Goal of the exercise
Reproduce the documentation page on haplotype network algorithms below word for word, from start to finish.

=== Selected excerpt ===

Network Algorithms¶
PyPopART implements six algorithms for constructing haplotype networks. Each has different characteristics and is suited for different types of data.
Algorithm Overview¶
| Algorithm | Complexity | Reticulation | Median Vectors | Best For |
|---|---|---|---|---|
| MST | Low | No | No | Initial exploration |
| MSN | Low-Medium | Yes | No | Alternative paths |
| TCS | Medium | Yes | No | Within-species |
| MJN | High | Yes | Yes | Comprehensive analysis |
| PN | Medium | Yes | No | General purpose |
| TSW | Medium | Yes | No | Distance preservation |
Minimum Spanning Tree (MST)¶
Creates the simplest tree connecting all haplotypes with minimum total distance.
Characteristics¶
- Always produces a tree (no cycles)
- Deterministic (same result each time)
- Fast computation
- No reticulation (alternative paths)
Algorithm¶
- Start with all haplotypes as separate components
- Repeatedly add shortest edge that connects components
- Stop when all haplotypes are connected
When to Use¶
- Initial data exploration
- Small datasets (< 50 haplotypes)
- When tree structure is appropriate
- Quick preliminary analysis
Python¶
from pypopart.algorithms import MSTAlgorithm
algorithm = MSTAlgorithm()
network = algorithm.build_network(alignment)
CLI¶
Limitations¶
- Ignores alternative equally parsimonious connections
- May oversimplify complex relationships
- Single path between haplotypes
Minimum Spanning Network (MSN)¶
Extends MST by adding alternative connections of equal parsimony.

=== Records supplied ===

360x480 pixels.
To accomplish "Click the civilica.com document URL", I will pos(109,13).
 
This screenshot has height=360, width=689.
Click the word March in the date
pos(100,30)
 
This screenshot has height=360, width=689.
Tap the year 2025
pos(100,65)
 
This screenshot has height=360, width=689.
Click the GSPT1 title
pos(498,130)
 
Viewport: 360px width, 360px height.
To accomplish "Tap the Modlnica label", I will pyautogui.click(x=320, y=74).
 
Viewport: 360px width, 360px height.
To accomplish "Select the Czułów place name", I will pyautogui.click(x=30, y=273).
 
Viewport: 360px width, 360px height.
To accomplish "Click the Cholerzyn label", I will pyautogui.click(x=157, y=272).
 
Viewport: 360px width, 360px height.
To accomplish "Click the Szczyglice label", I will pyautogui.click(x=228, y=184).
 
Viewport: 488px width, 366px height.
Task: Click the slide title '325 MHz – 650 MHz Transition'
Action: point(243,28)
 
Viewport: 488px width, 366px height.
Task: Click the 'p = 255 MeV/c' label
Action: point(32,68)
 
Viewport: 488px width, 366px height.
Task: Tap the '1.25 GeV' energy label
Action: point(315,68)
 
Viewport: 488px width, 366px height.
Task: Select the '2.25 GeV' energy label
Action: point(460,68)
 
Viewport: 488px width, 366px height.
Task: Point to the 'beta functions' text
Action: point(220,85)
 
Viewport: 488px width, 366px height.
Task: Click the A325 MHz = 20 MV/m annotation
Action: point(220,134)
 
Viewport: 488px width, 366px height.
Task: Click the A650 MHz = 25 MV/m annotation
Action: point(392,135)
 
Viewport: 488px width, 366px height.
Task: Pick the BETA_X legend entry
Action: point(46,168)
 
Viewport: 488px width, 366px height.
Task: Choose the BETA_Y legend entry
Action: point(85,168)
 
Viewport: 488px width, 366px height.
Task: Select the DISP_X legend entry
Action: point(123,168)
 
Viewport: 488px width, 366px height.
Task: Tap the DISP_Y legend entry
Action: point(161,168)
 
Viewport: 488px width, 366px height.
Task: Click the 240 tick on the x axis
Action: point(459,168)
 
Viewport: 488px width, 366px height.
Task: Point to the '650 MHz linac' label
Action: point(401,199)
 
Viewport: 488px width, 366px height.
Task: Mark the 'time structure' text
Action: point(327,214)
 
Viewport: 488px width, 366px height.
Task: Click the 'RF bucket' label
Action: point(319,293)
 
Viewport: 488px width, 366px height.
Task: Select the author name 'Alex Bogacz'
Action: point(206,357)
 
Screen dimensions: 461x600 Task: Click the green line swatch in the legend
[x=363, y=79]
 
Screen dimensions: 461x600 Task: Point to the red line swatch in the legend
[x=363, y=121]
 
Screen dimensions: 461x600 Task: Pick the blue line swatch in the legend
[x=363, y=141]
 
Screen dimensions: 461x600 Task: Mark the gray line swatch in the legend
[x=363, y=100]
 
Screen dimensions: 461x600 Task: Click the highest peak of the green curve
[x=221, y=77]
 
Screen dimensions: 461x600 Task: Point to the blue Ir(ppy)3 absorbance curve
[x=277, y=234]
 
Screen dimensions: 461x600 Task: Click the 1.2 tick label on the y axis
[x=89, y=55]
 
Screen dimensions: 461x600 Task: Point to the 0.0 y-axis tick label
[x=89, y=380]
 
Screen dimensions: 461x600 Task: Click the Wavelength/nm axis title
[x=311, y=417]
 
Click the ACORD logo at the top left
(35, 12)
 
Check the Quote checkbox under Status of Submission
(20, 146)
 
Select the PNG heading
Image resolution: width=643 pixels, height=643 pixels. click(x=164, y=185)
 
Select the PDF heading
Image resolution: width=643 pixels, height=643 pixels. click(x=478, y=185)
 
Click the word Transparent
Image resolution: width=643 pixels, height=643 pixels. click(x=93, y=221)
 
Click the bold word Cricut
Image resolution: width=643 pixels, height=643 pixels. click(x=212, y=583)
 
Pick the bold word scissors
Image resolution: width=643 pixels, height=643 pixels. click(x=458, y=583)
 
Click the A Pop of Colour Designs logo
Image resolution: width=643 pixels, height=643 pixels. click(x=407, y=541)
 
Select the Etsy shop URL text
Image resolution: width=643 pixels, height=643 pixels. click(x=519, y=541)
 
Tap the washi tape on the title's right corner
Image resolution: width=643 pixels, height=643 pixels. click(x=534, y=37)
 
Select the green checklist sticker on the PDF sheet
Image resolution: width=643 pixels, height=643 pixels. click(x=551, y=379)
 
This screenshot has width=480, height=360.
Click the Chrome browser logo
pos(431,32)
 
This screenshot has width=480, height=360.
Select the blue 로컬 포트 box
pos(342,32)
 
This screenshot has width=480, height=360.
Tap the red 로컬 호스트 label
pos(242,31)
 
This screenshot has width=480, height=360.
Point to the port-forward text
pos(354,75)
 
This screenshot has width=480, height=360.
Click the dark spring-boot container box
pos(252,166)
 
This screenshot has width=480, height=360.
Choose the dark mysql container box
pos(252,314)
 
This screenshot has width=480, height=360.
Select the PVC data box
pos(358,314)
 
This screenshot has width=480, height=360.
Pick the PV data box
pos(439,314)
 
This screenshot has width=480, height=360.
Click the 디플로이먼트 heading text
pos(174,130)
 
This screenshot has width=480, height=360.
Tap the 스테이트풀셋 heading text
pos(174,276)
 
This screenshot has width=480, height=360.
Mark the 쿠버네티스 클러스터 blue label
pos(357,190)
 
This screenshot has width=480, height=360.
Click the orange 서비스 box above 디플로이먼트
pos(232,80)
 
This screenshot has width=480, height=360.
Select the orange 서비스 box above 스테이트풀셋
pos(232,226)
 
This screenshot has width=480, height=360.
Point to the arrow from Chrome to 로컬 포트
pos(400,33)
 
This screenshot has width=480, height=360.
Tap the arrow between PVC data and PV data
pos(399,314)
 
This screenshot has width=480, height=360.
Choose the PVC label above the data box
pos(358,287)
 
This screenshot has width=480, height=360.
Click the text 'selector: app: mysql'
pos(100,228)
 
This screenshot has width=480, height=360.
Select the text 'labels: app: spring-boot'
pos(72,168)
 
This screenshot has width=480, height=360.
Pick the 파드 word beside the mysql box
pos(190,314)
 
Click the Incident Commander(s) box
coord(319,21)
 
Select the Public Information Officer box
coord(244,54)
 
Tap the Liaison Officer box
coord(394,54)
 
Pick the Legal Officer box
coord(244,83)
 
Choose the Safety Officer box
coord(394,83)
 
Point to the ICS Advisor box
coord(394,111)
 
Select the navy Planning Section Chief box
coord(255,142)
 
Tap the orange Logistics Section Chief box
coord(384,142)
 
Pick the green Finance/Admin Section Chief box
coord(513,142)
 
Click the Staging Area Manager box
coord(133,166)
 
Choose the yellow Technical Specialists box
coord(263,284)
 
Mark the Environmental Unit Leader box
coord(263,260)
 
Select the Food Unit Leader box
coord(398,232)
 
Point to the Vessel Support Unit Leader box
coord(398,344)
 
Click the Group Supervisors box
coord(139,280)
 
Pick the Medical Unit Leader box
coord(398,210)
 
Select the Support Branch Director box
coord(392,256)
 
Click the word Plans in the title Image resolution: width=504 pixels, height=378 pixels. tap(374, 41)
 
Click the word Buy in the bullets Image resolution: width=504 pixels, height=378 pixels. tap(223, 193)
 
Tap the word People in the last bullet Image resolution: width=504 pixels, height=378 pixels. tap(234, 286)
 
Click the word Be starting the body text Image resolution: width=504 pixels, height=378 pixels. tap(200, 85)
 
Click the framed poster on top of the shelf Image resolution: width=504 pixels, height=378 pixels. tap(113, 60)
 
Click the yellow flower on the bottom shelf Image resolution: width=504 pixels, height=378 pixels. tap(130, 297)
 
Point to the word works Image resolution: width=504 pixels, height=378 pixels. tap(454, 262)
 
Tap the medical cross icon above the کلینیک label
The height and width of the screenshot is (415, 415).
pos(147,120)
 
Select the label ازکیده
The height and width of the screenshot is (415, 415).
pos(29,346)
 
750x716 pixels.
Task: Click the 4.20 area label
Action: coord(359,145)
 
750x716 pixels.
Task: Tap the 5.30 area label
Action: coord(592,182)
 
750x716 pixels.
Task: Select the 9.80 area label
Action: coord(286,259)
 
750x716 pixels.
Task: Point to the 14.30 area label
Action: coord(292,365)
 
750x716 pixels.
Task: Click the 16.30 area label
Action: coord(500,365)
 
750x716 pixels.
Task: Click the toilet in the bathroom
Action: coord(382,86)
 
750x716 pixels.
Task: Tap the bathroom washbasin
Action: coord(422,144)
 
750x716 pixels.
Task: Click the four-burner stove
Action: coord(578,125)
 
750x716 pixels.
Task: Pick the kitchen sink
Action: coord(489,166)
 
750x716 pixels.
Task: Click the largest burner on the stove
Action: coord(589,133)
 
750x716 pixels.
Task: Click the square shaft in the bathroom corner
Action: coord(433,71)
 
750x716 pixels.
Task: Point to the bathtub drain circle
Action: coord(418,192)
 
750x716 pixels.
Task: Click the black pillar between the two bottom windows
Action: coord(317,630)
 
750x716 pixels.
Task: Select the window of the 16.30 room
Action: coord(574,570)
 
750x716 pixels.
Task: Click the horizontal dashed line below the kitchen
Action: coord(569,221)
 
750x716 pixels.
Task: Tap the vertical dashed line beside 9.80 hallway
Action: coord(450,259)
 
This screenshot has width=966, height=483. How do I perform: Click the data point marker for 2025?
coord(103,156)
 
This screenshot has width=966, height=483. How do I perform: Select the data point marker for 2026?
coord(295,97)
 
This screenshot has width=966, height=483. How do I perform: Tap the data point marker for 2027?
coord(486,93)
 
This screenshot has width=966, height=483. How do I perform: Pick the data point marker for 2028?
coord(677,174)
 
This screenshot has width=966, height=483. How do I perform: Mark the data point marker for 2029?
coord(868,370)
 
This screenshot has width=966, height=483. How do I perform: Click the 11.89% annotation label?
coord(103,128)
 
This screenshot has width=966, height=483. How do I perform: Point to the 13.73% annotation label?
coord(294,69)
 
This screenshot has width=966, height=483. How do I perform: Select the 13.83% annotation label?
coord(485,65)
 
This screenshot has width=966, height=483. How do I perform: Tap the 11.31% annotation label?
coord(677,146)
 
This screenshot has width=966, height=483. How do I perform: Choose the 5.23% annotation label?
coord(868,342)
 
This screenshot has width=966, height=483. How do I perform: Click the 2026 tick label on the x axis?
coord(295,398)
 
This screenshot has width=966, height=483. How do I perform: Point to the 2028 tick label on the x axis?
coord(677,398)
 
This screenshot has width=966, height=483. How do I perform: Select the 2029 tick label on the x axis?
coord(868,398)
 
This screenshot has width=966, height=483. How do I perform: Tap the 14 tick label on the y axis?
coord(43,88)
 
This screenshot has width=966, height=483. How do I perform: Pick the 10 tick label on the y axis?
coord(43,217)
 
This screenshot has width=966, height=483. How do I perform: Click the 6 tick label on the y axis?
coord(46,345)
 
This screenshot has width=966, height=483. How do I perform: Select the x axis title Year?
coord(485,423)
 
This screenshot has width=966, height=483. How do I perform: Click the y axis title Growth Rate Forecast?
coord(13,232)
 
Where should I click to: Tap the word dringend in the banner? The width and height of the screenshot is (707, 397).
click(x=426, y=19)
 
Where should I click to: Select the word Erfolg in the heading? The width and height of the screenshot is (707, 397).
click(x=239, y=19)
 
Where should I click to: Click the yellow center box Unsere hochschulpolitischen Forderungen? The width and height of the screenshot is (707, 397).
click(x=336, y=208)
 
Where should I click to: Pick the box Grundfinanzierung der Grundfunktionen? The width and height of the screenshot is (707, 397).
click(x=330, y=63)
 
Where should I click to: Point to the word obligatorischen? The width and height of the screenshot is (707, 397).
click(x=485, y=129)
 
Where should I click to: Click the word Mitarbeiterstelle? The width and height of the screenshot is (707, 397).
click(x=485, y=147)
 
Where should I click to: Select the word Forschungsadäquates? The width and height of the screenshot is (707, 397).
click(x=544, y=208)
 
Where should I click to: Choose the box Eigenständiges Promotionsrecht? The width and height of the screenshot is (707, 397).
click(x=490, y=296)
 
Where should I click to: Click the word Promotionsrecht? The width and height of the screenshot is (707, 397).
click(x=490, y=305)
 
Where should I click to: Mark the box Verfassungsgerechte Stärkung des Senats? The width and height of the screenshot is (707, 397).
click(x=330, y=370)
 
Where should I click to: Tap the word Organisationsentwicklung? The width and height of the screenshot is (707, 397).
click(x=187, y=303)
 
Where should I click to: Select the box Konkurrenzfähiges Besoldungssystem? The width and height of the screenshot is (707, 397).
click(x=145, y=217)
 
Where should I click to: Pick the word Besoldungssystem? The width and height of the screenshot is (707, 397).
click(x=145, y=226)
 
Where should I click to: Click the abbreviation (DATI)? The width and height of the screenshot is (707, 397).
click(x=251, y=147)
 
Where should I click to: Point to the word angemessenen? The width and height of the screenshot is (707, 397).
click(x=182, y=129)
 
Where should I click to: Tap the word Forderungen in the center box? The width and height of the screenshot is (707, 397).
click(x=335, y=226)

===

Result of the exercise
Network Algorithms¶
PyPopART implements six algorithms for constructing haplotype networks. Each has different characteristics and is suited for different types of data.
Algorithm Overview¶
| Algorithm | Complexity | Reticulation | Median Vectors | Best For |
|---|---|---|---|---|
| MST | Low | No | No | Initial exploration |
| MSN | Low-Medium | Yes | No | Alternative paths |
| TCS | Medium | Yes | No | Within-species |
| MJN | High | Yes | Yes | Comprehensive analysis |
| PN | Medium | Yes | No | General purpose |
| TSW | Medium | Yes | No | Distance preservation |
Minimum Spanning Tree (MST)¶
Creates the simplest tree connecting all haplotypes with minimum total distance.
Characteristics¶
- Always produces a tree (no cycles)
- Deterministic (same result each time)
- Fast computation
- No reticulation (alternative paths)
Algorithm¶
- Start with all haplotypes as separate components
- Repeatedly add shortest edge that connects components
- Stop when all haplotypes are connected
When to Use¶
- Initial data exploration
- Small datasets (< 50 haplotypes)
- When tree structure is appropriate
- Quick preliminary analysis
Python¶
from pypopart.algorithms import MSTAlgorithm
algorithm = MSTAlgorithm()
network = algorithm.build_network(alignment)
CLI¶
Limitations¶
- Ignores alternative equally parsimonious connections
- May oversimplify complex relationships
- Single path between haplotypes
Minimum Spanning Network (MSN)¶
Extends MST by adding alternative connections of equal parsimony.